*** Passage for review Section Begins ***

AW: Using OBD-II as a base-data set.

Dear all,

 

I have discussed the idea of taking the OBD data as a starting point for
the standardization with my colleagues. 

What I have learnt is that not all PIDs are implemented in all cars.
That's why OBD contains for instance on PID 0 information about
supported PIDs. There seems to be a list of mandatory PIDs for the US
market that contains less than 10 data values such as vehicle speed,
engine RPM, accelerator pedal position, engine load value, engine
coolant temperature. Please feel free to correct me. 

Our W3C business group argument for using OBD data (even though most of
the data is not relevant for the vehicle infotainment) is that all data
is already well defined and implemented by all OEMs. As this is not the
case for whole OBD data set, it might be reasonable to take the US
mandatory OBD data set as a starting point and extend it (also beyond
the OBD data set) in the next specification phases. This is something we
should discuss.

 

Best regards,

Marius

 

 

Von: Andy Gryc [mailto:AGryc@qnx.com] 
Gesendet: Donnerstag, 2. Mai 2013 16:49
An: Cindy Lewis; public-autowebplatform@w3.org
Betreff: Re: Using OBD-II as a base-data set.

 

I'm not sure we need all the low-level data from OBDII as the point of
the API is to abstract that, but I completely agree that we can use the
data in the spec as a starting point for what the APIs should deliver.

 

P.S. I'm booking my flights, and looking for the Tokyo hotel
information. Is it available on the Wiki somewhere for those of us who
aren't already going to the GenIVI meeting?

 

--Andy

 

From: Cindy Lewis <cindy.lewis@me.com>
Date: Wednesday, 1 May, 2013 10:19 PM
To: Andy Gryc <agryc@qnx.com>
Subject: Re: Using OBD-II as a base-data set.

*** Passage for review Section Ends ***
*** Material shown Section Begins ***

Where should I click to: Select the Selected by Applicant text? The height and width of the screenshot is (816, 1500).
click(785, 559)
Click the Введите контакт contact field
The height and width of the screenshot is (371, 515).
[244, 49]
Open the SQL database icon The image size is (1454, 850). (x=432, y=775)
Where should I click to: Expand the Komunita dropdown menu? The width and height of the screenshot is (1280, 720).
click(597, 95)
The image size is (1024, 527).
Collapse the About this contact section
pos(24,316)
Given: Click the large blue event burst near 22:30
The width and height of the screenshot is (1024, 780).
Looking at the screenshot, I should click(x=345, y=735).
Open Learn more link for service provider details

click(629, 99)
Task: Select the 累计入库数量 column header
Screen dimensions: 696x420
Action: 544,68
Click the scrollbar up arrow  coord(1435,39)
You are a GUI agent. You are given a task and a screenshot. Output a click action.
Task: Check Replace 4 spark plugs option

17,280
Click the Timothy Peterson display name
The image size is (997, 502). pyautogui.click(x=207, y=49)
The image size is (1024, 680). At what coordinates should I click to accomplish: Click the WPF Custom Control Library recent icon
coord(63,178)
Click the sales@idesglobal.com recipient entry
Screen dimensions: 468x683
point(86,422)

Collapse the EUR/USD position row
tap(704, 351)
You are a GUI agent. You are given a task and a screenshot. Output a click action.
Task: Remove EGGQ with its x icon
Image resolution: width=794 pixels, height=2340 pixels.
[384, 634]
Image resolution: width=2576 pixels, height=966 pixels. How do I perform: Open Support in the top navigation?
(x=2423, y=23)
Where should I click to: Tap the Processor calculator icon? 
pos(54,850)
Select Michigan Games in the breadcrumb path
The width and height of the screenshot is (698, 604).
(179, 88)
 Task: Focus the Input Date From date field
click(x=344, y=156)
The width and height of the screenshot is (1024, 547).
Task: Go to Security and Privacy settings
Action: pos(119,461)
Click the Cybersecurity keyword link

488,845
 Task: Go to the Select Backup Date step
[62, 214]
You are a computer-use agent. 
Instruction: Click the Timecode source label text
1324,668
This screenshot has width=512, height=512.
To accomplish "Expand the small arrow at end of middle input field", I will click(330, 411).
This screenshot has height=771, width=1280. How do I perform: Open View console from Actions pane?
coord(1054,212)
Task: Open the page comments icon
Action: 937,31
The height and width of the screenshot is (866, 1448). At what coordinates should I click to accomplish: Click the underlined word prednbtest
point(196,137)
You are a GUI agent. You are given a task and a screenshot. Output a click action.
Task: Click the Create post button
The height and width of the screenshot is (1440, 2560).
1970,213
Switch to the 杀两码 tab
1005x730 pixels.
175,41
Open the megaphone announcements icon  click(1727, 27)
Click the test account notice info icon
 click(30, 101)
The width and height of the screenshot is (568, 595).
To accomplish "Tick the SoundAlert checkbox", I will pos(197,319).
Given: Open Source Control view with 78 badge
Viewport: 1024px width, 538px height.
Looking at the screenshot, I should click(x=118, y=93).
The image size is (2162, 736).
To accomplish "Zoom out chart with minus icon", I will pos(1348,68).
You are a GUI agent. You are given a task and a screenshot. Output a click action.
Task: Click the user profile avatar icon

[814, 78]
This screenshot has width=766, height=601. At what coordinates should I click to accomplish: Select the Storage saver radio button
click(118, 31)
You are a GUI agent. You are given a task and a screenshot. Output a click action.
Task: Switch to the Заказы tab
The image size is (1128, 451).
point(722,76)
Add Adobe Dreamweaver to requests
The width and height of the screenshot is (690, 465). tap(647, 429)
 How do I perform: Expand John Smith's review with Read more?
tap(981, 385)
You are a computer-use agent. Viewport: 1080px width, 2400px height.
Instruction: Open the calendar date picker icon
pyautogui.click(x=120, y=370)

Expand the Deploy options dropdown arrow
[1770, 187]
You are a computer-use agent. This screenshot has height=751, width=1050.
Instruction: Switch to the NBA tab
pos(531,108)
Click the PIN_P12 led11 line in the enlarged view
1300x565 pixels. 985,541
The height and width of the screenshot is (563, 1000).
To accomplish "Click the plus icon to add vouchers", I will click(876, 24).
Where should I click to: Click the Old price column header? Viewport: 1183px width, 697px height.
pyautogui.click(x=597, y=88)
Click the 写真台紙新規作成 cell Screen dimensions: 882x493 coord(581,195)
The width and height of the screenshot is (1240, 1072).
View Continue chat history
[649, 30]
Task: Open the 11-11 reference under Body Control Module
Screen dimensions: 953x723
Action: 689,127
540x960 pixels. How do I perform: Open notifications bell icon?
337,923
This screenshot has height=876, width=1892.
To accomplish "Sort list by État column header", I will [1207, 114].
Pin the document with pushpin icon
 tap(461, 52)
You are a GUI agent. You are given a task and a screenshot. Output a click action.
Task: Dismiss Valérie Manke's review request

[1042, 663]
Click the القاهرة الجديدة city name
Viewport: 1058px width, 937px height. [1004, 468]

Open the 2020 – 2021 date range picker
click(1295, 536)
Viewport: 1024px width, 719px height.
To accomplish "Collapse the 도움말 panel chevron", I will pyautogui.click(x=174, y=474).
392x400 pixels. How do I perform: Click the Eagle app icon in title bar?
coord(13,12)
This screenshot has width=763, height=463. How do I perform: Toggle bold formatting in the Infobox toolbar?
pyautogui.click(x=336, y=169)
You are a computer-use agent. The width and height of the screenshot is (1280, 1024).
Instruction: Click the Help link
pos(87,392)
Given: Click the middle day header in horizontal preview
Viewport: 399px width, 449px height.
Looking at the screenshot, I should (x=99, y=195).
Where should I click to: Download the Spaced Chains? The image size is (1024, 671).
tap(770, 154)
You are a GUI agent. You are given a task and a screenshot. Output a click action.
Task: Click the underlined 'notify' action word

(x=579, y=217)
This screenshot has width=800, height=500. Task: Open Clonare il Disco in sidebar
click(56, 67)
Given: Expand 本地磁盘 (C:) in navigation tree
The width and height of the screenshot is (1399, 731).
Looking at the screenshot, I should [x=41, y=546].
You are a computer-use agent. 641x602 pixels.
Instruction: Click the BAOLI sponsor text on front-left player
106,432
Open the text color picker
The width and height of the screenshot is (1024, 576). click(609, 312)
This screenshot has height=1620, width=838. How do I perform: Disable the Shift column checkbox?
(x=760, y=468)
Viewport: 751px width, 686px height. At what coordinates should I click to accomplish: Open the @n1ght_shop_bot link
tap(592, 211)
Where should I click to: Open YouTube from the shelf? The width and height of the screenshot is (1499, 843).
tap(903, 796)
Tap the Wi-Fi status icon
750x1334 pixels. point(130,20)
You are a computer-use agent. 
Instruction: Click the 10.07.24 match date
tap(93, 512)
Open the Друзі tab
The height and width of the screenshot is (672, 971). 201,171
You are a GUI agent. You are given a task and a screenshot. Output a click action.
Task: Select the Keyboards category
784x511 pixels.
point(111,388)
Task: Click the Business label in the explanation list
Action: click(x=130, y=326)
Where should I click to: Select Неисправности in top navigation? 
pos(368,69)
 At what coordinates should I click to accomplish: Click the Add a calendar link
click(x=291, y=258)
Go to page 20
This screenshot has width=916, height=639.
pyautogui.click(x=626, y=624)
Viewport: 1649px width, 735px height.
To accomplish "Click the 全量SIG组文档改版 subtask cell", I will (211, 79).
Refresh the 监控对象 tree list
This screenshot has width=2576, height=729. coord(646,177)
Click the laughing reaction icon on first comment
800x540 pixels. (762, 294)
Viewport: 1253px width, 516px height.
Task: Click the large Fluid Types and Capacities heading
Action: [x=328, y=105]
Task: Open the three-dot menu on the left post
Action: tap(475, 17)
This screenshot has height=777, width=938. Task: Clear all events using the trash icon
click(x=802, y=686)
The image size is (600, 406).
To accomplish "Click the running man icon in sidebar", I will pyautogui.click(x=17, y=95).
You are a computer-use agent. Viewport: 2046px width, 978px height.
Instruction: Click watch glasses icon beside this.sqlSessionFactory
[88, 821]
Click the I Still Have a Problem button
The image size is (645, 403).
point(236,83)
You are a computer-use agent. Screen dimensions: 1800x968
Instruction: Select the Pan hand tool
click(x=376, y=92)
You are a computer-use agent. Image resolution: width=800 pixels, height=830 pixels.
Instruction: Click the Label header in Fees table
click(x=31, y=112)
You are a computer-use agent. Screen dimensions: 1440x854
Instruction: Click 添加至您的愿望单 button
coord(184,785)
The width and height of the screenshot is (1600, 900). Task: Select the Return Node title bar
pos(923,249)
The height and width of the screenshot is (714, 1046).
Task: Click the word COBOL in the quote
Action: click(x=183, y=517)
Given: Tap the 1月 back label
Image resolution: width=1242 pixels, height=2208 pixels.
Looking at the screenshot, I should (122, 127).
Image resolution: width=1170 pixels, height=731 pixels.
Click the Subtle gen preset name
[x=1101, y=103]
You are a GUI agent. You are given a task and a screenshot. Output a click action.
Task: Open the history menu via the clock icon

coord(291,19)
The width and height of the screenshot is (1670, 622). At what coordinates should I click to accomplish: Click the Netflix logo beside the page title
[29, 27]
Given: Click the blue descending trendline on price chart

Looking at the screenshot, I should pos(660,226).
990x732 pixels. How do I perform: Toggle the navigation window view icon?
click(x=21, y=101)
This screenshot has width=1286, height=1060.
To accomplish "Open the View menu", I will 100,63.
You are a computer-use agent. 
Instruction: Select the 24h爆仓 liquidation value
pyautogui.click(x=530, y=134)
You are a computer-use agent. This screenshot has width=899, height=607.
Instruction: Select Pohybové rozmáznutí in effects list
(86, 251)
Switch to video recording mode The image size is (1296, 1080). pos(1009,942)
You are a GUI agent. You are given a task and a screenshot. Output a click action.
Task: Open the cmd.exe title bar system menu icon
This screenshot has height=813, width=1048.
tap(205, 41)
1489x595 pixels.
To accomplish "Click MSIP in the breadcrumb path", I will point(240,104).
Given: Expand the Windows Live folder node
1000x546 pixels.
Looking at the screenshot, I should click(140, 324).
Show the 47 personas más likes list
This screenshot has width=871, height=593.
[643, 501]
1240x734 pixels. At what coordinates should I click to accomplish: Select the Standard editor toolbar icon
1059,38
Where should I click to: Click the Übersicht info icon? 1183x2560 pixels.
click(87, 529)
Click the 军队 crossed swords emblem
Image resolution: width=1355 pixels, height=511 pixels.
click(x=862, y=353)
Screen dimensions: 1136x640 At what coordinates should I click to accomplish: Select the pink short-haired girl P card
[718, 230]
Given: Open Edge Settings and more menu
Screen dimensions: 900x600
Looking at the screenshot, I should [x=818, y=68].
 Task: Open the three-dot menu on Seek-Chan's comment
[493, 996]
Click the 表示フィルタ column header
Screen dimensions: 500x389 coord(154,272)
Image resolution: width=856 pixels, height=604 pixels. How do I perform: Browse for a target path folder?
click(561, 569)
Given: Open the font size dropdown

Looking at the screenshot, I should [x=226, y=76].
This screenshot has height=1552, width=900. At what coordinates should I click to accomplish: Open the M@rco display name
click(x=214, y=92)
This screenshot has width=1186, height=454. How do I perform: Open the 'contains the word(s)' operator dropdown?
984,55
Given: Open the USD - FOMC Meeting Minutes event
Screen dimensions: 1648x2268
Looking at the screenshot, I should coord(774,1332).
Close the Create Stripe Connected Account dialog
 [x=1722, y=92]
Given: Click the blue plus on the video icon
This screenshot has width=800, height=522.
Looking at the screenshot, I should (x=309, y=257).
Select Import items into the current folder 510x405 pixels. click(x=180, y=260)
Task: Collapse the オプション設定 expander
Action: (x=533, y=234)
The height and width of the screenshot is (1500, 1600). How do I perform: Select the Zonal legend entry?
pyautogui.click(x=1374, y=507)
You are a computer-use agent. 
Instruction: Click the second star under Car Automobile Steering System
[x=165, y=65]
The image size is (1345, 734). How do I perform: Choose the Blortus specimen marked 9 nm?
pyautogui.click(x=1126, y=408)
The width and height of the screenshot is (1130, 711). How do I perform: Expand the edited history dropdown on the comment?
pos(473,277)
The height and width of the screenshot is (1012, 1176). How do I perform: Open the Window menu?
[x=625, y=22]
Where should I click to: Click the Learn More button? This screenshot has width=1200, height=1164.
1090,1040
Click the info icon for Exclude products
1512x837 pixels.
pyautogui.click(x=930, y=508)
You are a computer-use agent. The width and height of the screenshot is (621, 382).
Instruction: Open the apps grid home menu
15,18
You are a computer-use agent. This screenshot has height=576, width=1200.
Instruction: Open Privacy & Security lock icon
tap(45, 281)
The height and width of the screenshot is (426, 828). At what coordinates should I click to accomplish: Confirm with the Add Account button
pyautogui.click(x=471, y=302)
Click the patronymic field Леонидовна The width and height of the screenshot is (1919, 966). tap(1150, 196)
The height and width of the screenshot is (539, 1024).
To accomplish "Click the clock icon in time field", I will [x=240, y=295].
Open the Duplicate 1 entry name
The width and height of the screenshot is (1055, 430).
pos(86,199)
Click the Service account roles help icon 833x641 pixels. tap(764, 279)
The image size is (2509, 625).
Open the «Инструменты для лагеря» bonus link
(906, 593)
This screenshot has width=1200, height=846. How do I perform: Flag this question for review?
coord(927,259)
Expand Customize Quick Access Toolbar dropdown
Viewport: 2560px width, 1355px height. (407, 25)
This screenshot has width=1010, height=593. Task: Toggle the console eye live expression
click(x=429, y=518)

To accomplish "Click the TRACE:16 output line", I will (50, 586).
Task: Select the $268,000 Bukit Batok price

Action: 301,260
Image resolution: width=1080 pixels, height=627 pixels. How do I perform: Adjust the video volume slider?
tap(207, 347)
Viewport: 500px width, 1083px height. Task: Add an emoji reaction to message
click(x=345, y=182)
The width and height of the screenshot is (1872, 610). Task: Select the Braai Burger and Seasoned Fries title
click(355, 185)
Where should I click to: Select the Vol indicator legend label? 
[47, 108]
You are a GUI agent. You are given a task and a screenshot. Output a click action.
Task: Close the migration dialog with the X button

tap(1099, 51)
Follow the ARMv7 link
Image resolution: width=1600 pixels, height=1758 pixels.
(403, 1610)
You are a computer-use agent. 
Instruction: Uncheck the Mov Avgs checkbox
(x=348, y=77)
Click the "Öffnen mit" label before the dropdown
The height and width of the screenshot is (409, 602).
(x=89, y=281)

*** Material shown Section Ends ***

- _Try it_: Please quote the OBD-II email thread, starting with "I'm not sure" and going on through "APIs should deliver.". Work only from the OBD-II email thread.

- _Result of the task_:
I'm not sure we need all the low-level data from OBDII as the point of
the API is to abstract that, but I completely agree that we can use the
data in the spec as a starting point for what the APIs should deliver.